Медленные упражнения — это эффективный способ увеличить объём мышечной ткани и улучшить показатели выносливости организма. При неспешном выполнении движений в работу включаются медленные мышечные волокна, способные выдерживать длительную серьезную нагрузку. Они обеспечивают хорошую работоспособность и тонус человеческого организма.
Эффективность работы с медленными волокнами
На долю медленных мышечных волокон (ММВ) выпадает около половины всего объёма мускулов. Точное процентное соотношение определяется генетикой и не поддаётся физической коррекции. Но для достижения значимых результатов необходимо тренировать оба вида мышц. Основным источником энергии при работе с ММВ является окисление кислородом жиров. Этот процесс более длителен, чем получение энергии при быстрых сокращениях, но отдача его выше.

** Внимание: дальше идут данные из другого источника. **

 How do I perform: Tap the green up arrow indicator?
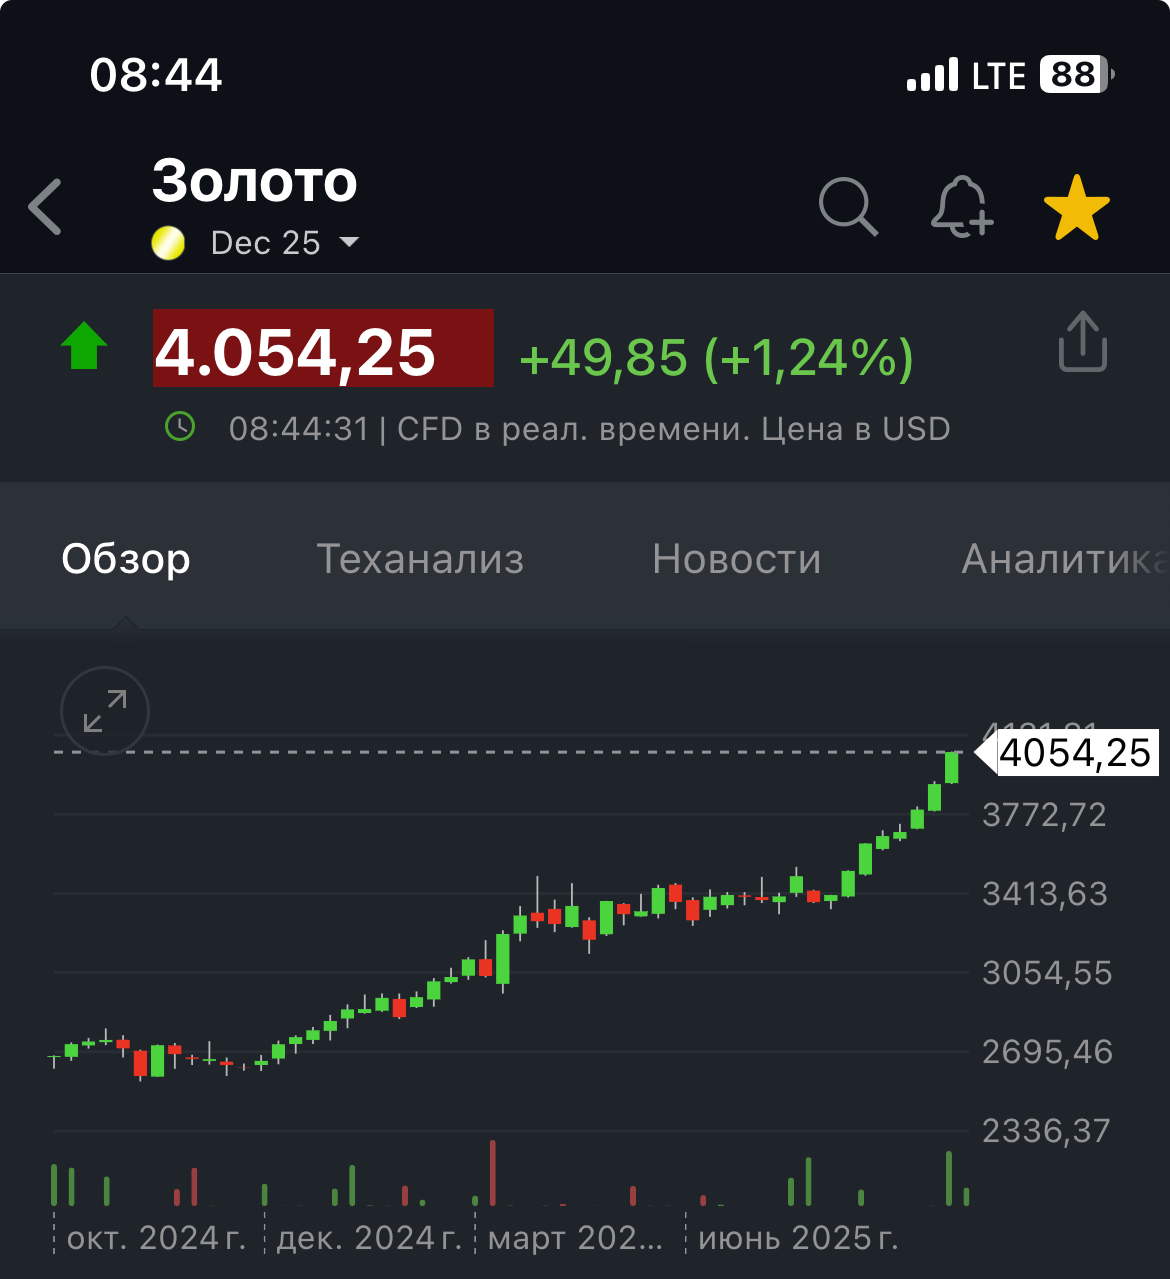point(84,346)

Фитнес, строящийся на монотонных нагрузках, является ярким примером необходимости развития ММВ. Сложно добиться значимых результатов в марафоне или бодибилдинге, работая лишь с быстрыми мышечными волокнами. Наилучшим выходом становится сочетание этих видов тренировки.
Неправильная нагрузка и техника могут не принести желанных результатов и нарушить функционирование систем организма, поэтому для оптимального роста мышечных тканей применяют специальную технику выполнения упражнений.
Принципы тренировки
Для успешной проработки мышц, тренировка медленных волокон строится по следующим принципам:
- на каждую группу мышц выполняется 2-3 подхода по 6 повторов;
- движение должно выполняться 15—20 секунд без рывков и ускорения;
- вес снарядов составляет 70% от максимально используемого спортсменом.

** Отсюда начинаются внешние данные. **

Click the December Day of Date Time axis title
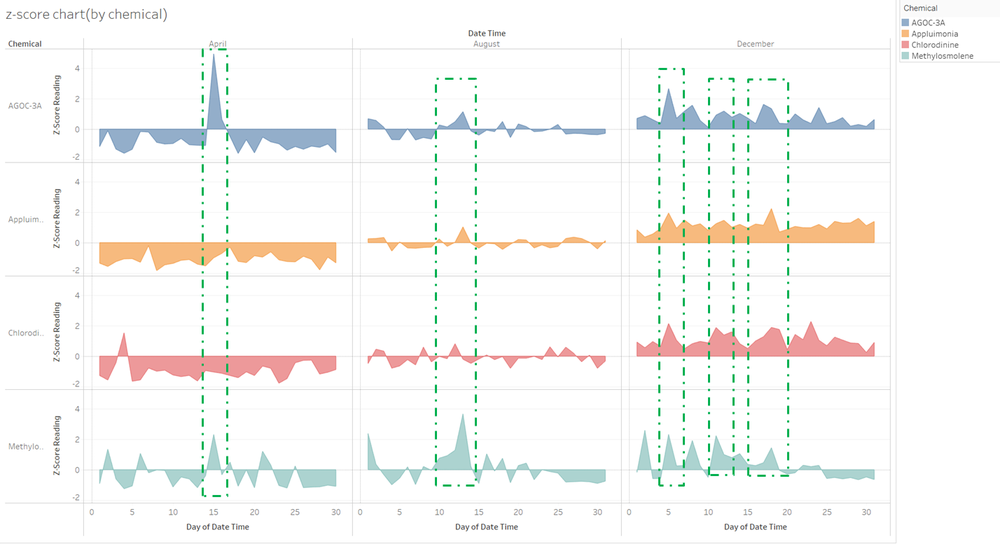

Спокойное и медленное выполнение заставляет мышцу работать в напряжении длительное время на полную силу. По мере роста усталости, к работе начинают подключаться группы быстрых мышечных волокон. Повреждаясь в результате прикладываемых усилий, они обеспечивают рост мускульной массы.
Рекомендуется разделять занятия: если правильно выполнена медленная тренировка — мышечные волокна требуют 1-2 дня отдыха. После восстановления можно приступать к интенсивной силовой нагрузке.
Если разделить тренировки по дням не представляется возможным, следует учесть, что начинать нужно с упражнений на быстрые сокращения, и только после переходить на медленные. Например, при одновременной тренировке мышц спины и дельт вначале делают все упражнения на БМВ, а после приступают к нагрузке на ММВ.
Заключение
Для достижения желаемого результата при занятиях фитнесом не следует пренебрегать нагрузкой на все виды мышц. Медленные волокна, при должных нагрузках и правильно составленных тренировках, способны значительно ускорить прогресс в наборе мышечной массы и увеличении выносливости организма.